This estimate provides a much greater variation in kurtosis and skewness as compared to the traditional estimate, and also shows that the theoretical estimates for a geometric distribution are within the confidence intervals for Slush's pool's kurtosis and skewness. . Slush's pool passes the second round of analysis.

 3. Theoretical comparisons - quantiles and empirical cumulative distribution function.

The cumulative distribution function (CDF) of a Bitcoin pooled mining round lengths describes the probability that a round will be solved after a given number of shares have been contributed. For example, a large probability means that most rounds will be solved when a large number of shares are submitted. Since shorter rounds are more common, we expect the CDF to rise rapidly, and then level out and approach 1 at larger round lengths.

The comparison plot below on the left is a QQ plot  (quantile-quantile) to compare the quantiles from Slush's pool's round length distribution and what that distribution should be theoretically. 

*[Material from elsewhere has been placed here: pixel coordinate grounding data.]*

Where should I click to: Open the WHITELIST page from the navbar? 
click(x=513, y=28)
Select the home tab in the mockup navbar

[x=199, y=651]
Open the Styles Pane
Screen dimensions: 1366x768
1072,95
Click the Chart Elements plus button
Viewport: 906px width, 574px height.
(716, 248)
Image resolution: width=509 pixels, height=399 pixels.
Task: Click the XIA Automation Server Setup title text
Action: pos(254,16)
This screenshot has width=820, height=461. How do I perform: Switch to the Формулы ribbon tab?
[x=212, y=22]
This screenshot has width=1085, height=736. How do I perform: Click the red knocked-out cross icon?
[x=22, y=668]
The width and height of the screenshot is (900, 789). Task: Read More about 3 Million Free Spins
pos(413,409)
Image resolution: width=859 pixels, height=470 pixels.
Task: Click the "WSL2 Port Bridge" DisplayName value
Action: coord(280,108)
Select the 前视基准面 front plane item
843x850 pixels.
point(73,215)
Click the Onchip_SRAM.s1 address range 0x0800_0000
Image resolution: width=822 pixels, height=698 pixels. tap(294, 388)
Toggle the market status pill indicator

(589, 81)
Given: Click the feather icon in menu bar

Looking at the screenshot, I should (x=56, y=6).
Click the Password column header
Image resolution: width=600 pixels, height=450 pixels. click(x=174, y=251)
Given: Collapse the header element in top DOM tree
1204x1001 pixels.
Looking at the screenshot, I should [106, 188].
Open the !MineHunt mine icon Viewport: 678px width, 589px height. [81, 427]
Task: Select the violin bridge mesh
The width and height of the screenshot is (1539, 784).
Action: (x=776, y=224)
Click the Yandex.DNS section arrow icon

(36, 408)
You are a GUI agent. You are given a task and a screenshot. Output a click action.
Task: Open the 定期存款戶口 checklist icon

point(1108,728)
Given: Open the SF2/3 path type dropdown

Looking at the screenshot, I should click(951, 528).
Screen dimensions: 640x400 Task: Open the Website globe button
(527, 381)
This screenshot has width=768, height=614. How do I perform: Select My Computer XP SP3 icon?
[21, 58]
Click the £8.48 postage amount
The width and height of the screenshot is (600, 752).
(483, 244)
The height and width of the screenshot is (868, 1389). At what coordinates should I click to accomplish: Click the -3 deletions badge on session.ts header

Quantiles are points taken at regular intervals from the cumulative distribution function (CDF). The empirical quantiles are from Slush's pool's round length data, and the theoretical quantiles are calculated using the number of rounds in the dataset, so that there are the same number of theoretical as empirical data, with the same cumulative probabilities (from 1/756 and up). The empirical quantiles are then plotted as a function of theoretical quantiles, and the relationship here should be y = x. 


The comparison plot below on the right shows the difference between the theoretical CDF for geometrically distributed variables and the empirical CDF (eCDF) for Slush's pool round lengths. The ecdf is is defined as:

ecdf = n/max(n) where 'n' is the nth datapoint in a set of data ordered by size

Both plots show that the round length data from Slush's pool do not vary significantly from those expected from a geometric distribution.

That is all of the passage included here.